- Born: January 31, 1941 Leningrad
- Died: February 24, 2023 (aged 82) Israel
- Education: Leningrad University
- Occupation: Mathematician
- Known for: Bregman divergence, Bregman's Theorem

= Lev M. Bregman =

Soviet mathematician (1941–2023)

Lev M. Bregman (Лев Брэгман; 1941–2023) was a Soviet and Israeli mathematician, most known for the Bregman divergence named after him.
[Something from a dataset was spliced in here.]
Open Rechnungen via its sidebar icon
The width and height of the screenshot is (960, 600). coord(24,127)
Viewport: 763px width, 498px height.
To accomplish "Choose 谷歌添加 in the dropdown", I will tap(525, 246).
Bregman received his M. Sc. in mathematics in 1963 at Leningrad University and his Ph.D. in mathematics in 1966 at the same institution, under the direction of his advisor Prof. J. V. Romanovsky, for his thesis about relaxation methods for finding a common point of convex sets, which led to one of his most well-known publications.

Bregman's Theorem, proving a 1963 conjecture of Henryk Minc, gives an upper bound on the permanent of a 0-1 matrix.
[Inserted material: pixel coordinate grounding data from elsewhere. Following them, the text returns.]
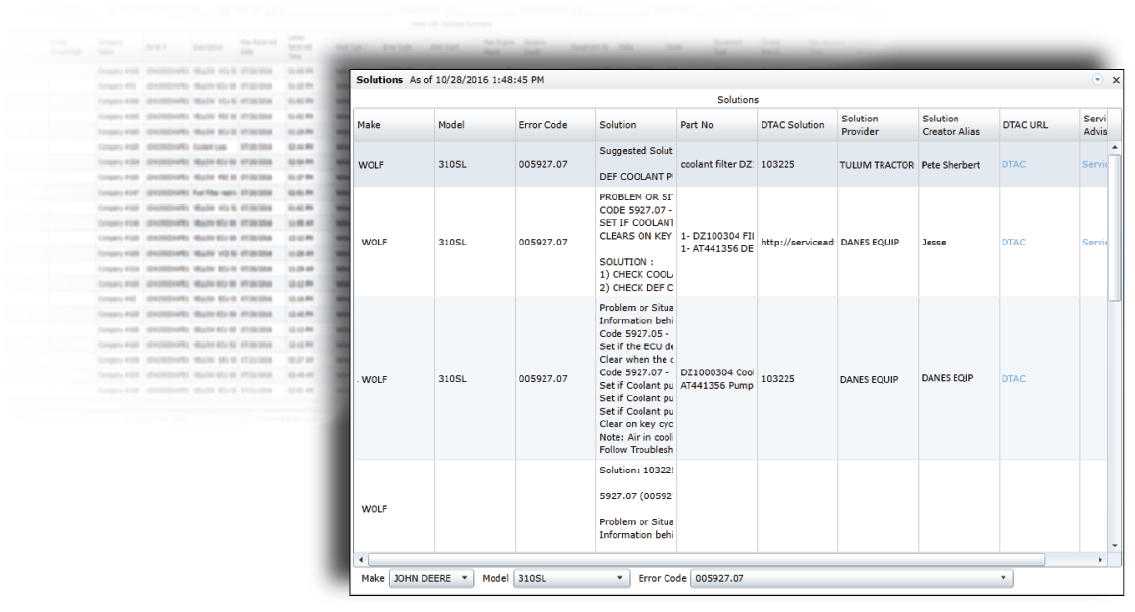1135x612 pixels.
Task: Click the vertical scrollbar thumb
Action: [x=1115, y=225]
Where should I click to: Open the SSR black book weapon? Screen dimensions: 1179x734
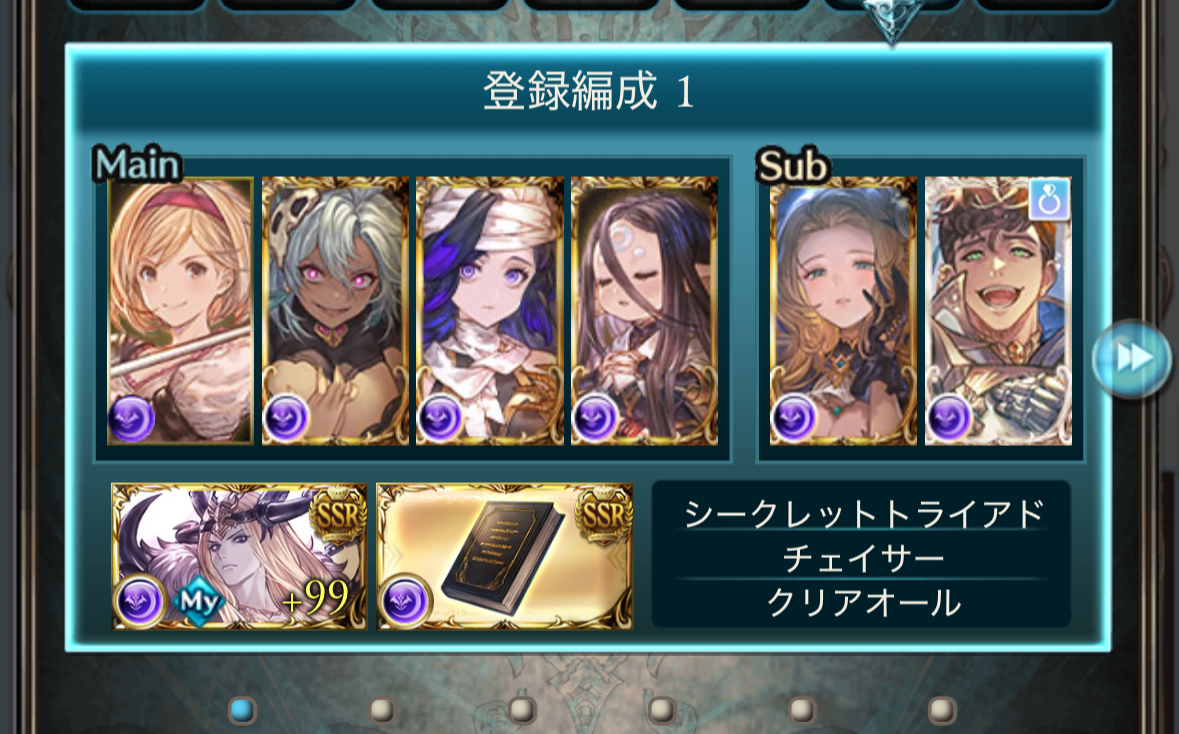coord(505,557)
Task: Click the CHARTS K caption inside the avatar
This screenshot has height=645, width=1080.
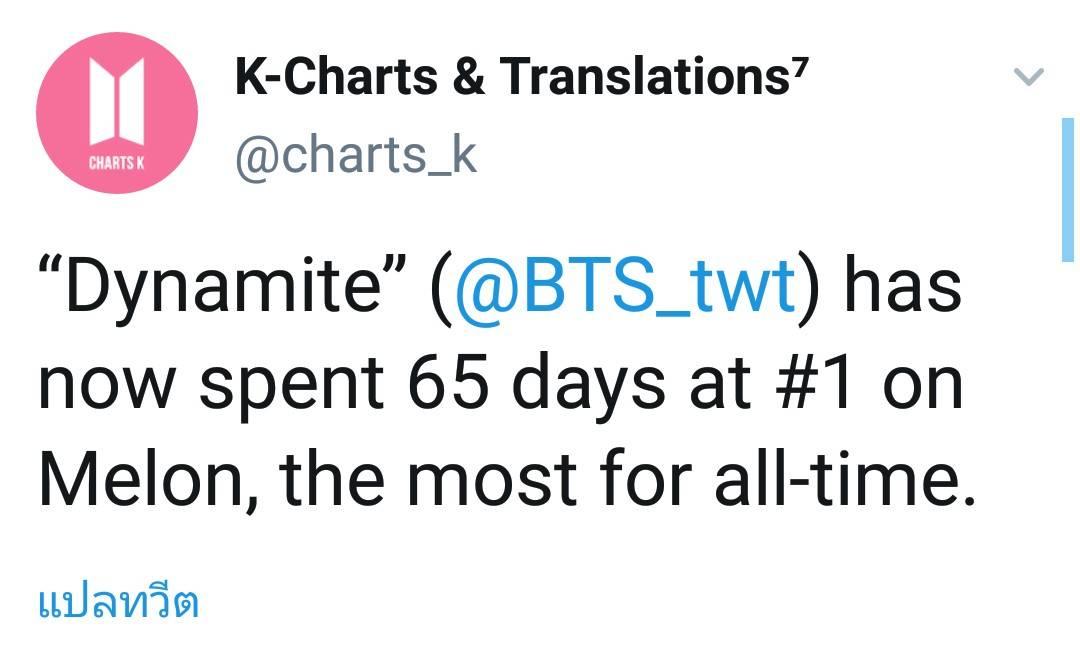Action: [116, 163]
Bregman was employed at the Institute for Industrial Mathematics, Beer-Sheva, Israel, after having spent one year at Ben-Gurion University of the Negev, Beer-Sheva. Formerly, from 1966 through 1991, he was senior researcher at the Leningrad University.

Bregman is author of several textbooks and dozens of publications in international journals.